Unfortunately, "with great regret," said the Pontiff addressing the priestly congregation known as the White Fathers he was receiving on the occasion of their General Chapter, "I had to postpone the trip to Congo and South Sudan. Indeed, at my age it is not so easy to go on a mission!"

But the Pope said he is confident of being able to visit these peoples eventually, whom he carries "in his heart."

He then announced that he would celebrate a Mass with the Congolese community in Rome: "On July 3, the day I should have celebrated in Kinshasa, we will bring Kinshasa to St. Peter's. And there we will celebrate with all the Congolese in Rome, who are many."

On December 1, 2019, the Argentine Pontiff presided over a Mass with some 1,500 Congolese in the Vatican Basilica.
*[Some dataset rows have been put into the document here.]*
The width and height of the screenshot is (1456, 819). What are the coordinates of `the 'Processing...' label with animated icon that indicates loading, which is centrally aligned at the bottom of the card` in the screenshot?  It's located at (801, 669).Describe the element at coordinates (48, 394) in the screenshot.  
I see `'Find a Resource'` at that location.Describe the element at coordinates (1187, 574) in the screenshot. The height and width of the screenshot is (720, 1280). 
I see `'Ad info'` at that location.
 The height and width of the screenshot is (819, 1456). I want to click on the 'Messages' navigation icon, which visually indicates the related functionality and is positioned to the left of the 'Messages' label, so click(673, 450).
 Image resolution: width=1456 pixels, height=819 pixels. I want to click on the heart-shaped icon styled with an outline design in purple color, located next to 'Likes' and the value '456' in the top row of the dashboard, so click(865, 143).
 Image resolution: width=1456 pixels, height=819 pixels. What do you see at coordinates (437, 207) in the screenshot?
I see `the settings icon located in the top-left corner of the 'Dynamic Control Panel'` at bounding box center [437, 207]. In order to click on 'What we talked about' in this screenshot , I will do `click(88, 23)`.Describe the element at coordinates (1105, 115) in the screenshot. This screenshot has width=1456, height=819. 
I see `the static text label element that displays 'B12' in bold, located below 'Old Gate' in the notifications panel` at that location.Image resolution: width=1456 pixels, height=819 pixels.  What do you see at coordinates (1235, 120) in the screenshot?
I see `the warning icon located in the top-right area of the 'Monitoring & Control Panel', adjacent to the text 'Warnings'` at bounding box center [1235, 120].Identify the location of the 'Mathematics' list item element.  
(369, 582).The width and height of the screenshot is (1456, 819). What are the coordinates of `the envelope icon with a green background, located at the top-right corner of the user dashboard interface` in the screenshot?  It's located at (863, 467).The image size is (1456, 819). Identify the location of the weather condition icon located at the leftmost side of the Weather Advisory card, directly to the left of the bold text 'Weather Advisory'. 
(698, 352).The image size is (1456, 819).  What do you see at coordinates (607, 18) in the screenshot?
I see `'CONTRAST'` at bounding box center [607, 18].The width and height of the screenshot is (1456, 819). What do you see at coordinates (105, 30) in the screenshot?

This celebration took place in the Zairian rite, the Congolese adaptation of the Roman liturgical rite approved in 1988. This rite that interests the Pope: this liturgy "suggests a promising path also for the possible elaboration of an Amazonian rite," he wrote in the preface of a book.

Without gratitude, there is no hope

In his speech to the White Fathers, the Bishop of Rome hoped that they would know how to "say 'thank you' to God and to their brothers." And he warned, "Whoever does not know how to thank God for the gifts He has sown along the way - though tiring and sometimes painful - does not have a spirit of hope, open to God's surprises and confident in His providence."

"Be apostles, nothing but apostles!" the Pontiff asked them, quoting their founder, Cardinal Charles Lavigerie.

To these missionaries present in countries of first evangelization or Muslim majority, the head of the Catholic Church gave the example of the French saint Charles de Foucauld, canonized last May 15, calling them to return to the "essential core" of prayer and brotherhood.

There are some 1,115 White Fathers of 35 nationalities in the world, including nearly 600 in Africa. The General Chapter of the congregation, which began in Rome on May 16 for five weeks, will elect a new General Council.